What follows is a block of records; reproduce all of it verbatim.

Items from a dataset
___
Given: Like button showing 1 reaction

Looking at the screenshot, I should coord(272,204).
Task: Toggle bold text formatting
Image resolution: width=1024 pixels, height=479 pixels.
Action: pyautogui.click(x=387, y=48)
___
> [OUTPUT OF THE TASK]:
Given: Like button showing 1 reaction

Looking at the screenshot, I should coord(272,204).
Task: Toggle bold text formatting
Image resolution: width=1024 pixels, height=479 pixels.
Action: pyautogui.click(x=387, y=48)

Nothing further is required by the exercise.